### やるべきこと
下の発光装置に関する本文に出てくる発光素子を、符号とともにすべて挙げてください。

これに対して、図1(a)に示す本実施形態では、青色発光素子3Bを中心として、青色発光素子3Bの両側に隣接配置された緑色発光素子3Gおよび赤色発光素子3Rと平面視において重なるように、反射膜27が形成されている。この構成によれば、青色発光素子3Bの周囲に反射膜27の角部が配置されないので、青色発光素子3Bの画素電極23にクラックが発生するのを防止することができる。これにより、ダークスポットの発生を効果的に抑制することができる。
【0041】
(第2実施形態)
図3および図4は、第2実施形態に係る発光装置の説明図である。なお図3(a)は平面図であり、図3(b)は図3(a)のA−A´線における断面図であり、図4は図3(a)のB−B´線における断面図である。図3(b)に示すように、第2実施形態に係る発光装置は、反射膜27が素子基板2の略全面に形成されている点で、画素ごとに形成されている第1実施形態とは異なっている。なお第1実施形態と同様の構成となる部分については、その詳細な説明を省略する。
【0042】
図3(b)に示すように、有機絶縁膜284の表面を覆うように、反射膜27が形成されている。図4に示すように、その反射膜27は、コンタクトホール70の内面を覆うように延設されている。そのコンタクトホール70の底部には、第1層間絶縁層283が形成されている。そして反射膜27は、その第1層間絶縁層283の表面で開口し、その開口部を通して画素電極とドレイン電極とが電気的接続されている。これにより、本実施形態における反射膜27の端部は、コンタクトホール70の底部に形成された開口端部のみとなっている。しかもその開口端部は、コンタクトホール70の内面から離間配置されている。

### 行一覧
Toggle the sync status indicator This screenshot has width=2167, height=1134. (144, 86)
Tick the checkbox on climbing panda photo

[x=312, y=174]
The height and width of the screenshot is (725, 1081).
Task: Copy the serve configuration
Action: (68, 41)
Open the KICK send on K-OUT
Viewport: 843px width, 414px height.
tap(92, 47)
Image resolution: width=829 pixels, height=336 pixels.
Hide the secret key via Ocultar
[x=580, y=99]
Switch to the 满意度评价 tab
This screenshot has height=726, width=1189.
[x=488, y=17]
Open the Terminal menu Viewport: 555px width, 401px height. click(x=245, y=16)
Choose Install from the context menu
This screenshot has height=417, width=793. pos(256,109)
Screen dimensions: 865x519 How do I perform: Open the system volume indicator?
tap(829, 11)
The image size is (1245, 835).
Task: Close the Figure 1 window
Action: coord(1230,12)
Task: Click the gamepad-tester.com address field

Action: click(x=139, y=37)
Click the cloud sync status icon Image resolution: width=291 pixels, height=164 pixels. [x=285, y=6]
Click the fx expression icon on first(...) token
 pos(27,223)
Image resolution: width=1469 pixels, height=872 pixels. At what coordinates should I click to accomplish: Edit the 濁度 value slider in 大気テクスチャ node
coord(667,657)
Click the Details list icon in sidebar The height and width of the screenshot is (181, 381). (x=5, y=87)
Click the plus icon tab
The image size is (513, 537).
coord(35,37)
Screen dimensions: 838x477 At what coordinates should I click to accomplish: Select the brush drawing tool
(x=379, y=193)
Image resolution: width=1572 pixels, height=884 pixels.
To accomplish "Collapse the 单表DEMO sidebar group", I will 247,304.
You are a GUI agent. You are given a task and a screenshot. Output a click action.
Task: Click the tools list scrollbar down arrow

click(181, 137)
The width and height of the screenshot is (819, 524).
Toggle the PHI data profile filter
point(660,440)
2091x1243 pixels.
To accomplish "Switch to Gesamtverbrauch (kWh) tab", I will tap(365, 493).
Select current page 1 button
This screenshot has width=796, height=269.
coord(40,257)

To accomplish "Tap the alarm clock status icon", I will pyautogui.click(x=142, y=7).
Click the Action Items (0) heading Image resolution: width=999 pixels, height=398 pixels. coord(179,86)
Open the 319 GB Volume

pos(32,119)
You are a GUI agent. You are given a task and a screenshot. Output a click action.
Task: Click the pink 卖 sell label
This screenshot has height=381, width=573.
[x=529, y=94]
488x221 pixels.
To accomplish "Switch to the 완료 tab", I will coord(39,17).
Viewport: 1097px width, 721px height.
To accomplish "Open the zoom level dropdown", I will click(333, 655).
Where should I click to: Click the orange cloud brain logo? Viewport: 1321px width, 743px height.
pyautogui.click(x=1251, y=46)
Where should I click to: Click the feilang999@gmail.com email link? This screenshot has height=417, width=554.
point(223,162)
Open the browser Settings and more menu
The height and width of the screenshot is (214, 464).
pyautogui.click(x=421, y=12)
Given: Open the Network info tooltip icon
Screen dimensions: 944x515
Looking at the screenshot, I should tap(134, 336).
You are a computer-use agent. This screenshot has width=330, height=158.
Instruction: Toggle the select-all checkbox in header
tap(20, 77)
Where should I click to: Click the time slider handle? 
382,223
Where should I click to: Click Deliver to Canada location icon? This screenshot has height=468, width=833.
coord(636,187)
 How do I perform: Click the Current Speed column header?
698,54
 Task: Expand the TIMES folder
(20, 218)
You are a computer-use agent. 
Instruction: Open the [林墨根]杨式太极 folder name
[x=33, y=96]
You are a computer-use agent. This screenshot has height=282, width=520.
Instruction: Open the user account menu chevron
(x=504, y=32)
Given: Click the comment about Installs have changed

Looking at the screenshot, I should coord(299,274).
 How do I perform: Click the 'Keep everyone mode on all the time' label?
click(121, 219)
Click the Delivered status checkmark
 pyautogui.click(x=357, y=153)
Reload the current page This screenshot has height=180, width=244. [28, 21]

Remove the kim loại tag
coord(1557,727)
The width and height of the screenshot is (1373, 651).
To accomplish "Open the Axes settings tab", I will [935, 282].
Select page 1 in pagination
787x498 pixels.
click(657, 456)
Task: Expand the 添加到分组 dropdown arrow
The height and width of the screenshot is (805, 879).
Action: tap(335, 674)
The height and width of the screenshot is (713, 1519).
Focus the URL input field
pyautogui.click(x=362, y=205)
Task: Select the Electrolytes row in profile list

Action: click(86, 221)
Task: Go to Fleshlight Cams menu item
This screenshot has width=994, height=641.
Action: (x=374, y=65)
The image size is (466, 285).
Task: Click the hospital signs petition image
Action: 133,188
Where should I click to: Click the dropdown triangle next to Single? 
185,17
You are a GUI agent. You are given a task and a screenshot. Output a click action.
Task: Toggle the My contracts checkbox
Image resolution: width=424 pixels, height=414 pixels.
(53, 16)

### 解答
青色発光素子3B、緑色発光素子3G、赤色発光素子3R